Factors Affecting Geographic Distribution of Populations
Where are people more willing to settle down? This question has no clear answer. Several factors contribute in defining location choices: willingness to be close to the job place or other amenities, preferences to be in a neighbourhood with other citizens sharing the same hobbies (theatres, museum etc.) or the same age or even far from everything and enjoying being surrounded by nature.

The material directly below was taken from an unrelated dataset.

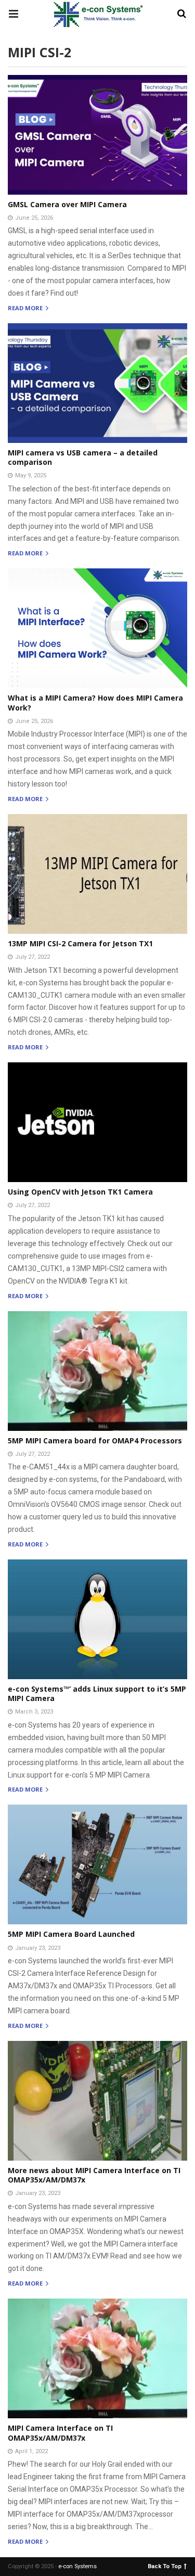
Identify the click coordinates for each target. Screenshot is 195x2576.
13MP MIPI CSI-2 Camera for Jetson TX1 (80, 943)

This study proposes a new methodology to address this question from an empirical viewpoint. Literature usually models location choices by referring to a deterministic idea of distance. People select their location with the scope of reducing travelling time to reach their major centre of interest. Here, we are introducing a new idea of subjective distance. Our novelty relies on the decision to model this idea of proximity not only as a variable limited to the physical distance from a selected place. The importance of the physical distance is corrected by the presence of other factors that have an important influence on defining location preferences as well. In this way, we model a clear trade-off mechanism and the final result (namely, the decision choice) will be driven by a few factors among the ones we have previously defined.
In order to test our new idea, we propose an empirical case study for Massachusetts. We aim at shaping the population distribution in that state by taking Boston as the principal pole of attraction and looking at the determinants of such distribution. Even if the dominant variable is still the distance-from-Boston, other factors such as the income of other people in the same neighbourhood, the ethnic composition and the education level composition as well as other measures for natural amenities turn out to be important.
Our estimations deliver an important and novel quantitative result. It clearly appears that the physical distance and the ethnic composition are the two driving forces in shaping the distribution. In particular, the detected factors identify that people valuate a lot the proximity to Boston, but this priority is counterbalanced by the propensity to live in areas whose inhabitants belong to the same ethnic group. Put differently, the racial dimension competes with the physical distance: ethnic preferences often overcome the material costs associate with commuting.
Epifani, Ilenia; Nicolini, Rosella. On the Population Density Distribution Across Space: A Probabilistic Approach. Journal of Regional Science 53(3): 481-510. DOI: 10.1111/jors.12018.